The world is coming to recognise the interdependence of security and development issues. Moral imperatives
aside, poverty is no longer acceptable for reasons of simple common safety. Technology and globalisation
have made it possible for even the most marginalized groups to pose a threat to the most powerful.
Areas allowed to descend into social disarray generate, and provide refuge for, organised criminals and political
militants. Global security requires global development.
The problem is that the opposite is also true: development requires security. Investors do not put their
money in places where the rule of law does not prevail. Skilled labour does not reside in countries where
personal safety is at risk. Crime and corruption are derailing attempts to address the global polarisation of
wealth, as people choose not to invest their lives or their money where they are insecure. For the poor that
remain, the threat of crime retards their efforts to better themselves, as they structure their activities around
avoiding victimisation. Trust among countrymen is lost, and with it goes social cohesion.

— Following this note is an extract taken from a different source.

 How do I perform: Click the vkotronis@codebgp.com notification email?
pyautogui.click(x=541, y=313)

Cynicism about
the ability to succeed within the law breeds further insecurity, and whole regions can find themselves locked
into a downward spiral of victimisation and social disinvestment.

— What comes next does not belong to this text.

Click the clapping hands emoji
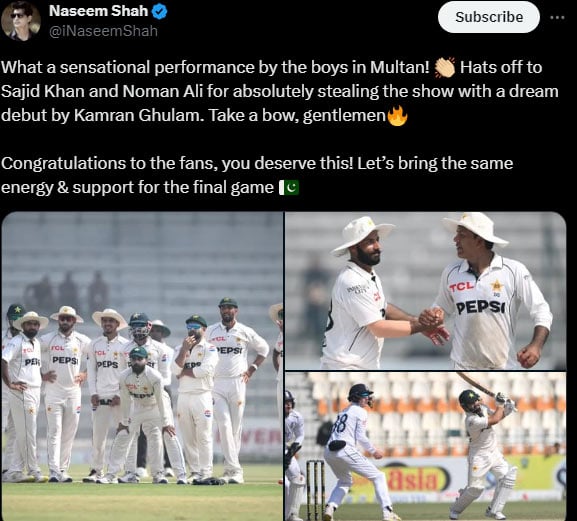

Further, crime and corruption undermine democracy itself. The primary responsibility of the state is to
ensure citizen security, and when it fails to establish basic internal order, it loses the confidence of the
people. When civil servants and elected officials come to be viewed as part of the crime problem, citizens
effectively disown their government. They become subjects rather than citizens. Whatever role the state
might play in development is seriously challenged by the loss of popular support.
It is therefore imperative that crime be addressed as a key development issue. Until threats to life and property
can be brought to acceptable levels, developing countries with serious crime problems will struggle to
gain the public confidence needed for forward progress. A foundational level of order must be established
before development objectives can be realised.
Due to its geographic location between the world's cocaine suppliers and its main consumers, Central
America has been exposed to exogenous organised crime pressures that would be challenging for countries
many times as large. Unfortunately, the region is particularly vulnerable to incursion by organised crime
due to a range of domestic factors, and this report opens by considering several of these, including social
and economic pressures, lack of law enforcement capacity, and a history of conflict or authoritarian rule. It
then looks at the nature of organised crime and violence in the region in some detail. Finally#, it considers
how the crime problem is undermining development efforts.